### YOUR INSTRUCTIONS
Rewrite everything from "I’m 43 and I’ve" down to "me and left." in the post about sexual anxiety, with "gf" replaced by "girlfriend".

### EXERCISE TEXT
※
I’m 43 and I’ve had sexual anxiety since I’m 17 because I am extremely sensitive and have your classic lifelong PE. I remember my first kiss at 17, I orgasmed. I know, probably quite common, however while dating her, everytime we would start moving forward with things new to me, I would orgasm even without being touched because my penis would rub on my pants or underwear. We broke up because she started to get frustrated with my anxiety about orgasm. Next gf, it was a little better. We dry humped a lot and I was mostly able to control longer but then there were a few times I came and she got mad at me for getting her clothes wet. Then I had a hookup after breaking up with her, and the girl wanted to have sex, but I was still a virgin at 20 so I said no, so she gave me my first blow job and I came in 10 seconds in her mouth and she got pissed at me and left.

So early on I had a lot of trauma and then I met a girl, more experienced and she had a lot of patience with me and highly sexual. She was my first and I still came in 30 seconds but she wouldn’t put me down about it. However I couldn’t get out of my own head about how I wasn’t as good as her ex was and I was always a quick trigger with BJs and sex. Eventually we broke up after a few years.

So fast forward today. Married 11 years. I have been on different SSRIs, tried creams, breathing, you name it. My penis is probably MORE sensitive now than ever. I last only a few seconds of PIV or BJ. Been through the worst experience of my life with my wife’s affair partly due to my sexual anxiety. We hardly ever had sex as she has a low libido. She doesn’t like that I don’t last long sexually so she avoids sex with me. Divorce isn’t an option right now. But I haven’t had any success overcoming this. I bought the Sexual Kung Fu course to see if this will work for me.
※
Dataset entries

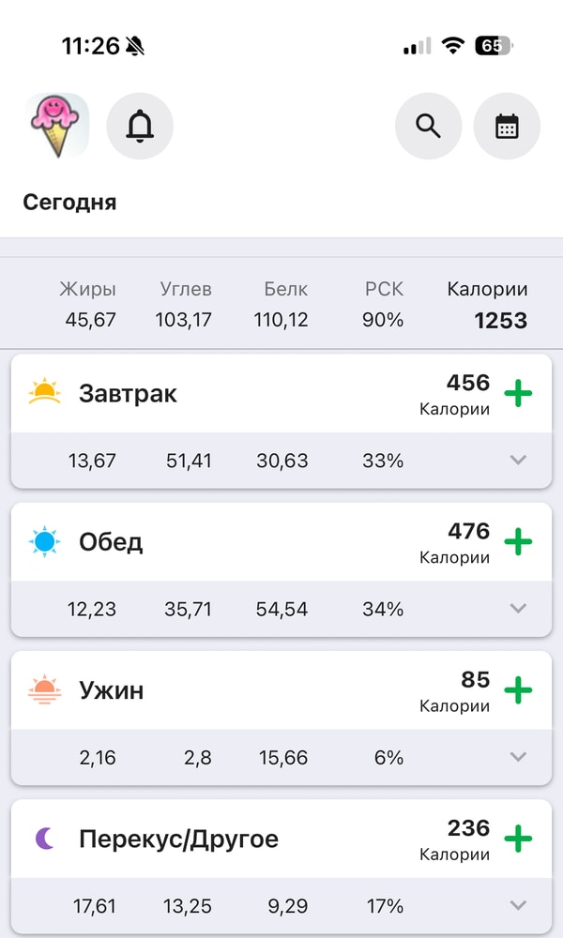Add a food item to Ужин
This screenshot has height=938, width=563.
[519, 690]
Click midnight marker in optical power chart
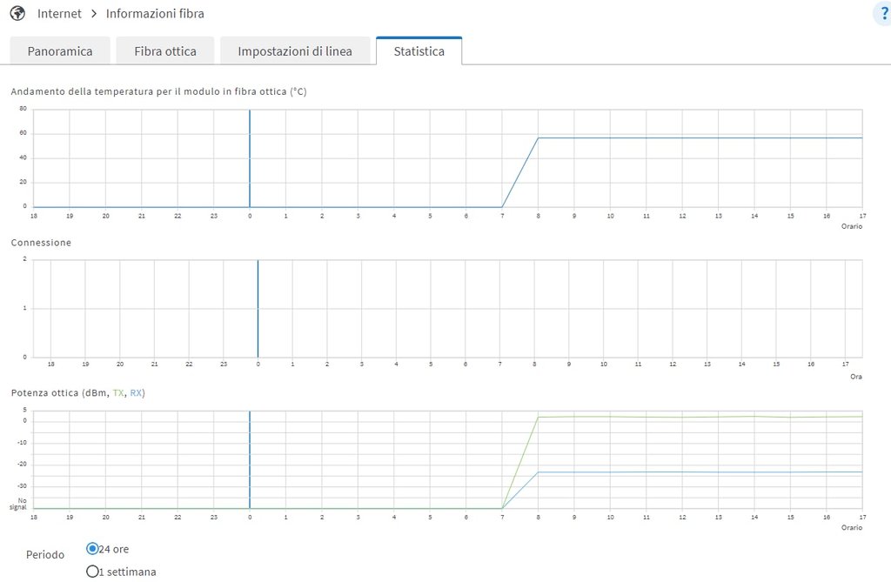891x582 pixels. (250, 460)
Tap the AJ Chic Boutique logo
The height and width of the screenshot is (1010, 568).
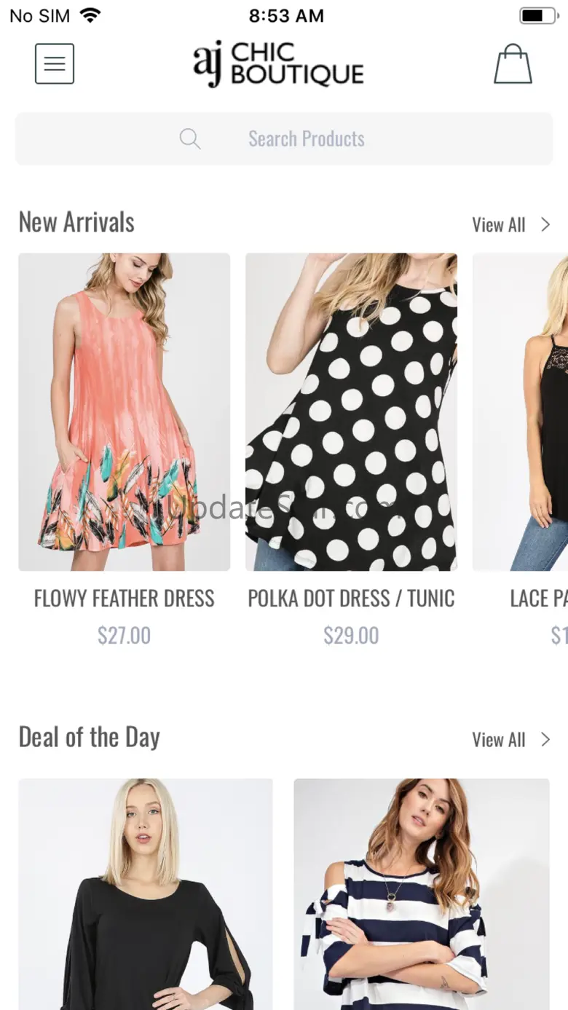click(x=278, y=64)
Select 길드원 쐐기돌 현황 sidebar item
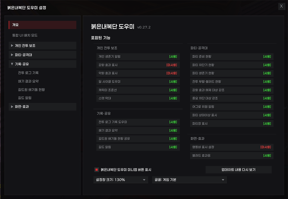 pos(31,90)
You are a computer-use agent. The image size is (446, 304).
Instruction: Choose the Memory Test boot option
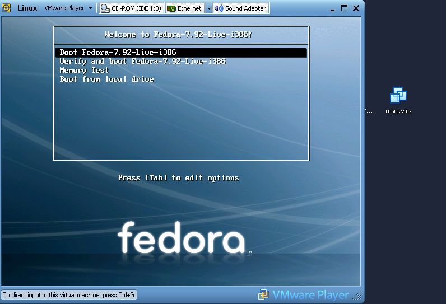click(x=84, y=71)
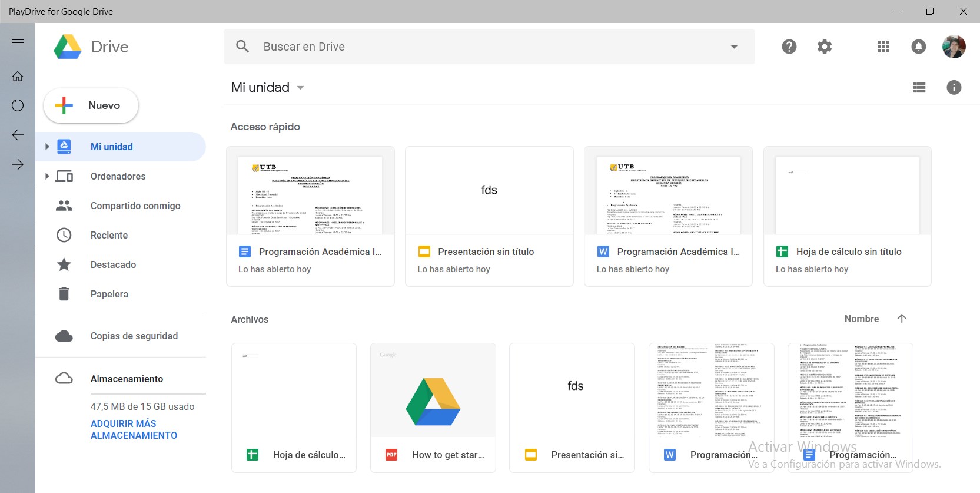This screenshot has height=493, width=980.
Task: Expand the Ordenadores tree item
Action: click(x=47, y=176)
※
### SOLUTION FOR THIS TASK
I’m 43 and I’ve had sexual anxiety since I’m 17 because I am extremely sensitive and have your classic lifelong PE. I remember my first kiss at 17, I orgasmed. I know, probably quite common, however while dating her, everytime we would start moving forward with things new to me, I would orgasm even without being touched because my penis would rub on my pants or underwear. We broke up because she started to get frustrated with my anxiety about orgasm. Next girlfriend, it was a little better. We dry humped a lot and I was mostly able to control longer but then there were a few times I came and she got mad at me for getting her clothes wet. Then I had a hookup after breaking up with her, and the girl wanted to have sex, but I was still a virgin at 20 so I said no, so she gave me my first blow job and I came in 10 seconds in her mouth and she got pissed at me and left.